As the crisis in Niger deepens, the Economic Community of West African States (ECOWAS) has firmly rejected a three-year transition plan proposed by the country’s military junta. ECOWAS Commissioner for Political Affairs, Peace, and Security, Abdel-Fatau Musah, declared the plan unacceptable, emphasising the regional bloc’s insistence on the swift return of constitutional order
The proposal, made by Niger’s military leader Gen. Abdourahamane Tchiani, has been met with skepticism, with many seeing it as a tactic to extend the junta’s stay in power.
“In some other countries under military regime in West Africa, they had about three years and already they’re negotiating with their population to have another 18 months,” explained Musah
Musah criticised the proposed transition period, highlighting that other West African nations under military regimes had initially proposed similar timelines but eventually extended them.
“What legitimacy do they have to already begin with three years? And we know it is not going to end there,” added Musah
The situation has garnered international attention and concern, particularly due to the history of coups in the region. ECOWAS’ efforts are further bolstered by the support of the United States and France, both of which have military bases in Niger. These bases play a critical role in counteracting jihadist groups in the Sahel region, underscoring the strategic significance of the ongoing crisis.
Gen. Tchiani, who orchestrated the coup last month, expressed his reluctance to return the nation to civilian rule too quickly, citing potential exacerbation of the Islamist insurgencies linked to al-Qaeda and the Islamic State group.
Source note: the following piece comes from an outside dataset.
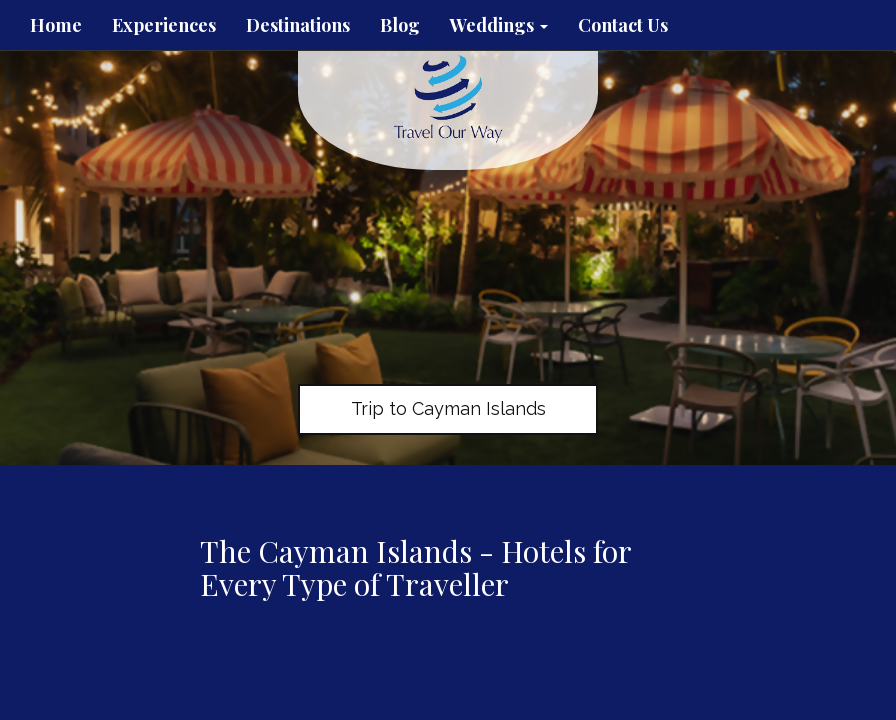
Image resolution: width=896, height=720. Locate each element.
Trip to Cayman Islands (448, 408)
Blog (400, 25)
“They seem ignorant to the fact that it is in large part thanks to the professionalism and valour of the defence and security forces of Niger that Niger has remained a barrier preventing terrorist hordes from destabilising the whole region,” said Gen. Tchiani
While the junta leader presented the transition plan as a means of orderly governance, skepticism remains regarding its feasibility and genuine intentions.
The proposed three-year transition has evoked comparisons to recent coup takeovers in neighboring Burkina Faso and Mali, raising concerns about the normalization of military interventions in West Africa. As the international community grapples with this recurring issue, the role of external influences has also come under scrutiny.
The influence of Russia in the Sahel region has been growing through its mercenary group Wagner, adding another layer of complexity to the evolving dynamics. This growing influence highlights the intricate web of geopolitical interests intertwined with the crisis, as different actors seek to exert their influence in the region.
Gen. Tchiani’s announcement of a transition dialogue within 30 days signifies a potential turning point in the crisis. The junta’s delegation met with representatives from ECOWAS, including Nigeria’s former head of state, Gen. Abdulsalam Abubakar, and Nigeria’s senior Muslim leader, the Sultan of Sokoto, Muhammadu Sa’adu Abubakar III. This engagement signals a step toward possible resolution, though the junta’s credibility and commitment to a peaceful transition remain subjects of skepticism.
The situation in Niger remains precarious, with ECOWAS considering both diplomatic and military options. The bloc has activated a standby force as a last resort to reinstate democratic order if negotiations fail. The need to prevent Niger from becoming the fourth West African nation to suffer a coup since 2020 has spurred ECOWAS into action.
Despite the ongoing crisis, citizens have taken to the streets to voice their opinions. Demonstrations both for and against the coup have created an atmosphere of uncertainty, further complicating the situation. The decision by Burkina Faso to send aid to its sanctions-affected neighbour exemplifies the dynamics of relationships between nations in the region.